Atividade A: No texto sobre as propostas da AHRESP, que taxa de IVA na restauração a associação considera essencial manter?
Atividade B: Extraia do texto sobre as propostas da AHRESP a parte que começa com as palavras que contêm “Integração dos trabalhadores” e termina com “regularização mais céleres.”.
____ Excerto do documento
Salários: mais rendimento, menos peso fiscal
No que diz respeito a salários, “o objetivo é simples: mais rendimento no bolso dos trabalhadores sem comprometer a sobrevivência das empresas”, afirma a Secretária-Geral. “Mas este caminho só é possível se o esforço for partilhado com o Governo, que tem beneficiado de excedentes orçamentais, contas equilibradas na Segurança Social e até da melhoria dos ratings de Portugal”, acrescenta.
Entre as propostas apresentadas destaca-se a criação de um Prémio de Valorização Salarial isento de TSU, atribuído aos trabalhadores, exclusivamente na parte que excede a atualização obrigatória (seja por via do aumento do salário mínimo nacional, seja por via das grelhas salariais negociadas em sede de contratação coletiva). A medida permitiria tornar a “progressão salarial uma realidade, sem pôr em causa a tesouraria das empresas, que ainda lidam com dívidas acumuladas da pandemia e com custos crescentes de matérias-primas, aliados a uma forte instabilidade internacional”.
No que diz respeito a salários, “o objetivo é simples: mais rendimento no bolso dos trabalhadores sem comprometer a sobrevivência das empresas”
Para a AHRESP, é tempo de o Governo partilhar os excedentes orçamentais e a melhoria das contas públicas com os trabalhadores e empresas, transformando-os em ganhos reais para a qualidade de vida. “De facto, é fundamental dar liquidez e capacidade de investimento às empresas. Porque Sem empresas viáveis, não há empregos; sem empregos, não há contribuições; e sem contribuições, não haverá excedentes no futuro”, defende.
Contra a subida do IVA na restauração
Sobre a recomendação da U-Tax para aumentar o IVA da restauração para 23%, Ana Jacinto é taxativa: “Reafirmamos a nossa firme oposição a esta recomendação da U-Tax, que evidencia um profundo desconhecimento da realidade económica e social do setor da restauração. Esta medida provocaria o encerramento de milhares de empresas, sobretudo fora dos grandes centros urbanos, e colocaria em risco milhares de postos de trabalho.”
A AHRESP considera essencial manter a taxa de 13% e reintroduzi-la também nas bebidas alcoólicas e refrigerantes, pela importância estratégica da gastronomia e vinhos para o turismo nacional.
Integração dos trabalhadores estrangeiros
Para a AHRESP, a integração de trabalhadores estrangeiros deve ser entendida como “prioridade estratégica de longo prazo”. “O turismo depende muito destes profissionais estrangeiros — sem eles, seria impossível dar resposta às necessidades de uma atividade que continua a crescer e que tem lidado com a escassez estrutural de trabalhadores”, refere Ana Jacinto.
No entender da associação, as medidas passam por habitação digna e acessível, formação em língua portuguesa e processos de regularização mais céleres.
“A atual instabilidade e incerteza em torno do enquadramento legal, com uma Lei de Estrangeiros travada pelo Tribunal Constitucional, representa um dos maiores obstáculos à integração e à atração e fixação de talento. Num país que se pensa, sem grandes certezas, estar a acolher entre 1,5 e 1,7 milhões de imigrantes, esta instabilidade gera insegurança nas empresas e nos trabalhadores”, alerta a dirigente.
________
____ Registos apresentados
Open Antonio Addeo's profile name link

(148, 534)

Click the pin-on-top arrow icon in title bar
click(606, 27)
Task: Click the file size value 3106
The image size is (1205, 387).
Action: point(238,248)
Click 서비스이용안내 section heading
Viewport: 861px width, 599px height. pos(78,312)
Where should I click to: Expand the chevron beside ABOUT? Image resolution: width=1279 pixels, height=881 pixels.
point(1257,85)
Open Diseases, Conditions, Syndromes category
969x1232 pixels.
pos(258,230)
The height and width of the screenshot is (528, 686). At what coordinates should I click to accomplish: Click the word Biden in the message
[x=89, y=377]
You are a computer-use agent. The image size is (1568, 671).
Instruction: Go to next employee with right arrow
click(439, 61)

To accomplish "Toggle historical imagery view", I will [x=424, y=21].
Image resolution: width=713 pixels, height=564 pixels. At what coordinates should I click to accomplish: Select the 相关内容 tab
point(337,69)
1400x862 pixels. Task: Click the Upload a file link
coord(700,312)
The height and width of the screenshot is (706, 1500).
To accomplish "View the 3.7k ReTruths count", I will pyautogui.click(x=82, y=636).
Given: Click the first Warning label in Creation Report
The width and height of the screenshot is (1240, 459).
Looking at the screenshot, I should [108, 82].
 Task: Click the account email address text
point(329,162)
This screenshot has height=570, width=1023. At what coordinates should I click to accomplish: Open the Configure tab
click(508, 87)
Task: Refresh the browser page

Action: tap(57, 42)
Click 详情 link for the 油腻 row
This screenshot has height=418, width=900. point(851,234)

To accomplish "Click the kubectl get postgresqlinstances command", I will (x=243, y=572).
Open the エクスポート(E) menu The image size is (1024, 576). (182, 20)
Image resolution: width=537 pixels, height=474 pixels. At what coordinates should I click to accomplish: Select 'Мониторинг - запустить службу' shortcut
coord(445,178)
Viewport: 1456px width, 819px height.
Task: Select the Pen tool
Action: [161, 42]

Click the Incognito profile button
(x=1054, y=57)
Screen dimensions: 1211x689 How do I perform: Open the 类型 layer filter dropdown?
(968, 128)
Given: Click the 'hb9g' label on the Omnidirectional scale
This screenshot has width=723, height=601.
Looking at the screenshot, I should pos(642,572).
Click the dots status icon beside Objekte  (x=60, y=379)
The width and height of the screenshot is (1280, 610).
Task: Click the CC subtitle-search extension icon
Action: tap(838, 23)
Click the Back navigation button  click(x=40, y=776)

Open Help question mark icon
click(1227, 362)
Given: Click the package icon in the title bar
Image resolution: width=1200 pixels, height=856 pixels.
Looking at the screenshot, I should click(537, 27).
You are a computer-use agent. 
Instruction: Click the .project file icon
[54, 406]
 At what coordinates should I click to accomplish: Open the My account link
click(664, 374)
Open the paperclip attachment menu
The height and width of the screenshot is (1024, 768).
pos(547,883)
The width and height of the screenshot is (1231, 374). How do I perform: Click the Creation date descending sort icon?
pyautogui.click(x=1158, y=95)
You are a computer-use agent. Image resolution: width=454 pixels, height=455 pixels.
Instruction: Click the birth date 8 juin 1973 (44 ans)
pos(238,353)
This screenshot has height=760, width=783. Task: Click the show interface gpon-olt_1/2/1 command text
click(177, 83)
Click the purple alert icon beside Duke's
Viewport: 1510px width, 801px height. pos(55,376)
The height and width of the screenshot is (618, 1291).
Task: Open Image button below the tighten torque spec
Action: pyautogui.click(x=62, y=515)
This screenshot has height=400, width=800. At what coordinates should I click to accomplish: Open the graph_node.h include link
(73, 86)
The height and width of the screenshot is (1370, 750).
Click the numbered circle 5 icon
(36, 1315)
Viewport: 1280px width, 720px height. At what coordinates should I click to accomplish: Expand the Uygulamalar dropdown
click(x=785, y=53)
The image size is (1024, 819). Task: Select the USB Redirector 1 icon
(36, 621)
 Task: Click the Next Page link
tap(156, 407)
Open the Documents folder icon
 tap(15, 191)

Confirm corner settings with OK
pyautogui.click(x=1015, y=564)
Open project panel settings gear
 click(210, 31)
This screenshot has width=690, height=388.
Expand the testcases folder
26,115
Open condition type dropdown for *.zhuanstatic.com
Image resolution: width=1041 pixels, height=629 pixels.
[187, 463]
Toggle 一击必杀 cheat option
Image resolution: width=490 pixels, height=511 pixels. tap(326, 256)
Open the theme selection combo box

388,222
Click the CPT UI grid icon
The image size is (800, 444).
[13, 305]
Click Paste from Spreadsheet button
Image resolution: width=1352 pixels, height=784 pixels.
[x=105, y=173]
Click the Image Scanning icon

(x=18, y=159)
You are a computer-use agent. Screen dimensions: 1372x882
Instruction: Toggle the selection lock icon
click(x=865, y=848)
________
Resposta A: A taxa de 13%.

Resposta B:
Integração dos trabalhadores estrangeiros
Para a AHRESP, a integração de trabalhadores estrangeiros deve ser entendida como “prioridade estratégica de longo prazo”. “O turismo depende muito destes profissionais estrangeiros — sem eles, seria impossível dar resposta às necessidades de uma atividade que continua a crescer e que tem lidado com a escassez estrutural de trabalhadores”, refere Ana Jacinto.
No entender da associação, as medidas passam por habitação digna e acessível, formação em língua portuguesa e processos de regularização mais céleres.